The music spun down to its end, and the couples who had made up the set
looked to the sides of the dance floor in unconscious pursuit of their next partners,
but before the dance could reach its natural conclusion, Ripon dragged Sarah to a
halt as he stopped in amazement.
„Geoffrey!“ he muttered.
But the eyes of the jumbled dancers were not upon Ripon’s younger brother, but
his companion, now making his grand entrance into the ballroom as if the
entertainment had been given in his honor.
Jamie, Prince of Wales, had arrived – and he had not come alone.

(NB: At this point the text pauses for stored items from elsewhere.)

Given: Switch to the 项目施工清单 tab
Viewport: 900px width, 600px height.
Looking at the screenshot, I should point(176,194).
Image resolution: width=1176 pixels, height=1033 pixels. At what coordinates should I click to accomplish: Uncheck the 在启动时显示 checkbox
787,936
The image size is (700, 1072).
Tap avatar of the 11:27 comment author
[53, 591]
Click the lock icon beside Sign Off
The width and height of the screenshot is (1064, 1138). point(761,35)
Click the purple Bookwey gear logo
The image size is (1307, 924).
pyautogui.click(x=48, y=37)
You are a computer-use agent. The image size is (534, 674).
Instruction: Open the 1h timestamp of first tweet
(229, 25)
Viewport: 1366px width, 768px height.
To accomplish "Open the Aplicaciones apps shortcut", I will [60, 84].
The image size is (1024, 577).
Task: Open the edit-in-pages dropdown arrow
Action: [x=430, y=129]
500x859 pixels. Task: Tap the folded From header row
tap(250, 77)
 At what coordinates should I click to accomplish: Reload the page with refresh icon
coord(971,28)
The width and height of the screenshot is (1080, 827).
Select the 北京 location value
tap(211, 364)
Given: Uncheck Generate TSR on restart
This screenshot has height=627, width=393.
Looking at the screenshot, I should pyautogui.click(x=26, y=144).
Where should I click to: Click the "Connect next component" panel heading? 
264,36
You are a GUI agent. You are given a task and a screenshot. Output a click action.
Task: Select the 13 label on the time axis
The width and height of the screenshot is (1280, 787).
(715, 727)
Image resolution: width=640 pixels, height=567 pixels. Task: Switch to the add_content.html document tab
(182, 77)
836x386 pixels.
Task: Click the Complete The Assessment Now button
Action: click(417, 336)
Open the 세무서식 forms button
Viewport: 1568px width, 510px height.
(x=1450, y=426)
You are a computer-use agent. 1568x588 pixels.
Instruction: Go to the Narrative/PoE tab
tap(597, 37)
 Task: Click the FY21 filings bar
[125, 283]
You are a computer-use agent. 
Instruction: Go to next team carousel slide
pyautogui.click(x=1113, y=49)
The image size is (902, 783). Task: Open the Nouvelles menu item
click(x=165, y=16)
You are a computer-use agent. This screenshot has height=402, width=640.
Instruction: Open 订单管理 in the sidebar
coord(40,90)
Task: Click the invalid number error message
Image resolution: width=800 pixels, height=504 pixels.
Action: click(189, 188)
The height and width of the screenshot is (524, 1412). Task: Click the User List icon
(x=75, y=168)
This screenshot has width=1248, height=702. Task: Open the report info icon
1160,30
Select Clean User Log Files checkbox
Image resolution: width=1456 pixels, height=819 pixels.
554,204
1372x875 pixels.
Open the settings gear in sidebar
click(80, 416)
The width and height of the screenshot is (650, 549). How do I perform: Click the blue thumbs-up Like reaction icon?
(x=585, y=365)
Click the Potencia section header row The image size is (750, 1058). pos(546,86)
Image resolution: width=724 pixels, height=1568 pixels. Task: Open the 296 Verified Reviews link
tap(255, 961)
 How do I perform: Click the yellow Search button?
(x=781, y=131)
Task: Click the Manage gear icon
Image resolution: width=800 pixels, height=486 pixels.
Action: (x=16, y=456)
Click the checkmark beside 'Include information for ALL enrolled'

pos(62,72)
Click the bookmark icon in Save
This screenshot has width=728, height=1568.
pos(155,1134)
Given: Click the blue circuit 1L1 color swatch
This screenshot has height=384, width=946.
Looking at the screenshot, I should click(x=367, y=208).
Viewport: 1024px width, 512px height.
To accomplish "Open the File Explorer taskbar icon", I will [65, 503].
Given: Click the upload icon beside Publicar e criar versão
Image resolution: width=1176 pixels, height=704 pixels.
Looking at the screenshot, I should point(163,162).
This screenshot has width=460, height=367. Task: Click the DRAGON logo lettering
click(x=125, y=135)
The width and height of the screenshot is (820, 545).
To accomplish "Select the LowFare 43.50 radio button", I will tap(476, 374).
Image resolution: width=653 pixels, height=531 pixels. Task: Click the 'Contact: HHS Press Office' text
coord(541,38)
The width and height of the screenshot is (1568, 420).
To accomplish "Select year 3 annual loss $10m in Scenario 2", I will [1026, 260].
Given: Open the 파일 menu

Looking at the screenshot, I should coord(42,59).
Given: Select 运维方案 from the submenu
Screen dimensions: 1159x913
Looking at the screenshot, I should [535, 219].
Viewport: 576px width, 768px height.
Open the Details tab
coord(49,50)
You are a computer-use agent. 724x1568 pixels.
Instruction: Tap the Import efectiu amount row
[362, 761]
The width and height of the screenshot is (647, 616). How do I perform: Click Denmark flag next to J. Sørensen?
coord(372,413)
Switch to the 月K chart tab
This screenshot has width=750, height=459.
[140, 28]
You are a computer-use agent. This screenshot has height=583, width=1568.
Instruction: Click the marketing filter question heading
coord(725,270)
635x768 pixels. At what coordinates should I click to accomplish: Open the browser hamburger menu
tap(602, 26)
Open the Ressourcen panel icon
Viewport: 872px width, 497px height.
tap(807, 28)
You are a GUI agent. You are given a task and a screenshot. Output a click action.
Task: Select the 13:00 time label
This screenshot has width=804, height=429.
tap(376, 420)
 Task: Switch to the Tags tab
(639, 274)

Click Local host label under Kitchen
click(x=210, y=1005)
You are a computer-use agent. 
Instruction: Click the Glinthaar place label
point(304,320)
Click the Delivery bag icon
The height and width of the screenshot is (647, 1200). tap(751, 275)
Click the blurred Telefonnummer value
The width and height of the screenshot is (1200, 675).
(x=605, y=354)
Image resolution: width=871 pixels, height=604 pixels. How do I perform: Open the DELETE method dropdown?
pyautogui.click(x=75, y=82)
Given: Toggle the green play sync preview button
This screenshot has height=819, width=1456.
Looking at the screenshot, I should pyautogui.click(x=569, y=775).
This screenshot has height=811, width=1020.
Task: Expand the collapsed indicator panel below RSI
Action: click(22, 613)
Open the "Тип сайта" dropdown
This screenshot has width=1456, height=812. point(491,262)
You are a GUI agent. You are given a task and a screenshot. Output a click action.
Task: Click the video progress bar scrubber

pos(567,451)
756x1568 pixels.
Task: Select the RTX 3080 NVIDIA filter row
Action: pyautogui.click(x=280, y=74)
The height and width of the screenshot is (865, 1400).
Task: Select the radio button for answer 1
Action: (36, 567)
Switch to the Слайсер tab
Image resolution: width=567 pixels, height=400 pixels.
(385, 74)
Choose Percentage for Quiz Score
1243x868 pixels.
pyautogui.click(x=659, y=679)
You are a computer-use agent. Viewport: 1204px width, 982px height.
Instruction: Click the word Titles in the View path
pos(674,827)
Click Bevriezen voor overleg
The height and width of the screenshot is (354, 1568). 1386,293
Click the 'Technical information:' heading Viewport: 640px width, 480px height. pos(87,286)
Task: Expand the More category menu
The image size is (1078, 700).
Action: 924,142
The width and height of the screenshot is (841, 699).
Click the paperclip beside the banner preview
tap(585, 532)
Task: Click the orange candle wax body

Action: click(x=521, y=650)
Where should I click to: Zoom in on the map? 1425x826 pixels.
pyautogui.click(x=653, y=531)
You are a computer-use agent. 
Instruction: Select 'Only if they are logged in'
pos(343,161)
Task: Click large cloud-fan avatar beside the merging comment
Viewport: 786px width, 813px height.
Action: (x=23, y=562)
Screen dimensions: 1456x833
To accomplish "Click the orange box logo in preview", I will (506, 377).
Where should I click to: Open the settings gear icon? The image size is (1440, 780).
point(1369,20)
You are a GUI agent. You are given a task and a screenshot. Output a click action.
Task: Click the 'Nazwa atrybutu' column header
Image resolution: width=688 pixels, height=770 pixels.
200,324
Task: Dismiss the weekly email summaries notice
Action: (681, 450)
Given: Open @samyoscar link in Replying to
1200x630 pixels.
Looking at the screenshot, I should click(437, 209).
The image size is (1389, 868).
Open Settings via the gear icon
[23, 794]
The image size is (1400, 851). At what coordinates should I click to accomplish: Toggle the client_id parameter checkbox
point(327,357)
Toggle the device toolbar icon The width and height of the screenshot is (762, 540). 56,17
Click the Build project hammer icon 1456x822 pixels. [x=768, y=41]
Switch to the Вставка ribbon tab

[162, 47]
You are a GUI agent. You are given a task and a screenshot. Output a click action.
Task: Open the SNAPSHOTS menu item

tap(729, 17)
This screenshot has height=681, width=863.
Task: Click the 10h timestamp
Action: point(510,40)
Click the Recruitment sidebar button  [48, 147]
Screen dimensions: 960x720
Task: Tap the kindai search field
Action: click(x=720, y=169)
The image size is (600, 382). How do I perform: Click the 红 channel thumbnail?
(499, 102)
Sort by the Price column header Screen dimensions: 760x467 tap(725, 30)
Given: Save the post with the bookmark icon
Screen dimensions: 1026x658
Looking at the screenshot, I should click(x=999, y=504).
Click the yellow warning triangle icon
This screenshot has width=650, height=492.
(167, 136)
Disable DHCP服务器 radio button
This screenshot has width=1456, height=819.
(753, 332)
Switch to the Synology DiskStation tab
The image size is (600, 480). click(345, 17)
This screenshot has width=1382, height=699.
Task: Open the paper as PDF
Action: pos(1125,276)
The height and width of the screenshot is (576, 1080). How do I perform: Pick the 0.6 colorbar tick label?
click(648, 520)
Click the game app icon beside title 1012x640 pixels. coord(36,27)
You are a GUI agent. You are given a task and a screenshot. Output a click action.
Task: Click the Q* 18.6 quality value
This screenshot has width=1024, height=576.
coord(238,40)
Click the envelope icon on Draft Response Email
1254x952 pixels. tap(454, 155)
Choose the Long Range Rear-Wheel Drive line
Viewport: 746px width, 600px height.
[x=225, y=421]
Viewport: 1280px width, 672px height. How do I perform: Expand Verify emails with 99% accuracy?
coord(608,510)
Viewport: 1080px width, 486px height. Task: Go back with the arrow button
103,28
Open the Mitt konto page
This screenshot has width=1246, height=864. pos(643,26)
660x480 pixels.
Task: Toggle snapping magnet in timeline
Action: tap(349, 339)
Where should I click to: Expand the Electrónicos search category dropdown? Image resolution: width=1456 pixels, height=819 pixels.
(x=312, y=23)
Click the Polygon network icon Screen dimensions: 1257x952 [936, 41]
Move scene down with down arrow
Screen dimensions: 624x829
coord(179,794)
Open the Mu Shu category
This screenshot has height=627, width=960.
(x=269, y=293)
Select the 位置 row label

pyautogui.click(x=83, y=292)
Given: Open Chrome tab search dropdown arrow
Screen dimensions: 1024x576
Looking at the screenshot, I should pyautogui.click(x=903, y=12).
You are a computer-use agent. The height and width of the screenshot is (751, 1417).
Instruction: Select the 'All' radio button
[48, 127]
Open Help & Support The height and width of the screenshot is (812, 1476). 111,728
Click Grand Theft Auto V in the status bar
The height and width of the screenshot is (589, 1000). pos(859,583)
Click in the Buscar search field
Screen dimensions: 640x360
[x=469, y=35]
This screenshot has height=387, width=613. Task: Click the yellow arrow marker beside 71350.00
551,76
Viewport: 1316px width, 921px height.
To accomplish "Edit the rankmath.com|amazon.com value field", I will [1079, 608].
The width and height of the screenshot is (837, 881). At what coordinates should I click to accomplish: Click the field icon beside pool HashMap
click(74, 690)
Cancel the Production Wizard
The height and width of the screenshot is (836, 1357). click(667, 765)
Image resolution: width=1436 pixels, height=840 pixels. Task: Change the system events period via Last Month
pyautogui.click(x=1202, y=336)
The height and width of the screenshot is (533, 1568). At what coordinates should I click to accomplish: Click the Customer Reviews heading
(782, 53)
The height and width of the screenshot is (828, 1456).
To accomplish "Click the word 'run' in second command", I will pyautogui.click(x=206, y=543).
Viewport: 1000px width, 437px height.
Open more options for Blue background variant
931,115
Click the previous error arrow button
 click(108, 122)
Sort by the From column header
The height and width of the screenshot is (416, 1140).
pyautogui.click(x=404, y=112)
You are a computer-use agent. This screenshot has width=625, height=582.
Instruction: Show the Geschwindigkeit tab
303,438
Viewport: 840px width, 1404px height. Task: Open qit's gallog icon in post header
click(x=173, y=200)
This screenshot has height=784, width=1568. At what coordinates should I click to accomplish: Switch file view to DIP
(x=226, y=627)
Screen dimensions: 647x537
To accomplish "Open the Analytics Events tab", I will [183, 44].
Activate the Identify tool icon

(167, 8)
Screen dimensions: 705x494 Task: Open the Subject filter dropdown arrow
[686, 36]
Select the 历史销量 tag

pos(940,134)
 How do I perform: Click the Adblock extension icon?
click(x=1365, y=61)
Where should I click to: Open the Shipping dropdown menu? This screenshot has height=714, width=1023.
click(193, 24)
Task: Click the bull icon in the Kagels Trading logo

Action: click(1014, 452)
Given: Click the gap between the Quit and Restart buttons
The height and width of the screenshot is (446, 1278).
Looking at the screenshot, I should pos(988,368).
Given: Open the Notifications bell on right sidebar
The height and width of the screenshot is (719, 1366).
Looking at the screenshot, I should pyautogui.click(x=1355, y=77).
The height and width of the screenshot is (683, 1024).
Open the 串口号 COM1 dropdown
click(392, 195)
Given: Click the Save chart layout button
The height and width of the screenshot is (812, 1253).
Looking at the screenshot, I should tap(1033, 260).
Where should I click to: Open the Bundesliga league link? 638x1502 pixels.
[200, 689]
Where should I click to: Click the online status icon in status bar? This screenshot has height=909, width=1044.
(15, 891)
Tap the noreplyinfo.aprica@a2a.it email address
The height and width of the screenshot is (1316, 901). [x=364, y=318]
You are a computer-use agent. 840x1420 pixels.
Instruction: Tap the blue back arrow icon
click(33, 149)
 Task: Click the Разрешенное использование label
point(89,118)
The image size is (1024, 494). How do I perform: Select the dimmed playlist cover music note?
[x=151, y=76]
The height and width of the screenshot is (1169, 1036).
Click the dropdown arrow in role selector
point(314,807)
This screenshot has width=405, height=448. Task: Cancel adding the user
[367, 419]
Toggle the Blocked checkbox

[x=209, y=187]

Slowly, Sarah and Ripon moved to the edge of the dance floor. The Prince of
Wales had not been invited, although of course all the Royal Personages had de
facto invitations to any entertainment they might choose to grace with their presence.
But Prince Jamie’s interests ran with an entirely different crowd than that of the
reclusive Dowager Duchess of Wessex – and tonight’s guest list had been drawn
very much from the Dowager’s set.
Sarah recognized none of the half-dozen male sparks of fashion attendant upon
the Prince, save by reputation, but almost certainly the blond man at whom Ripon
stared so fixedly was Ripon’s ne’er-do-well younger brother Geoffrey. The man on
Jamie’s other side – dark angel to Geoffrey’s golden one – must be the notorious
Lord Drewmore, a man whose exploits were too scandalous for even gentlemen to
talk of. And the woman on his arm, whose bright yellow curls owed far more to Art,
Sarah was certain, than to Nature, was someone she thought she knew….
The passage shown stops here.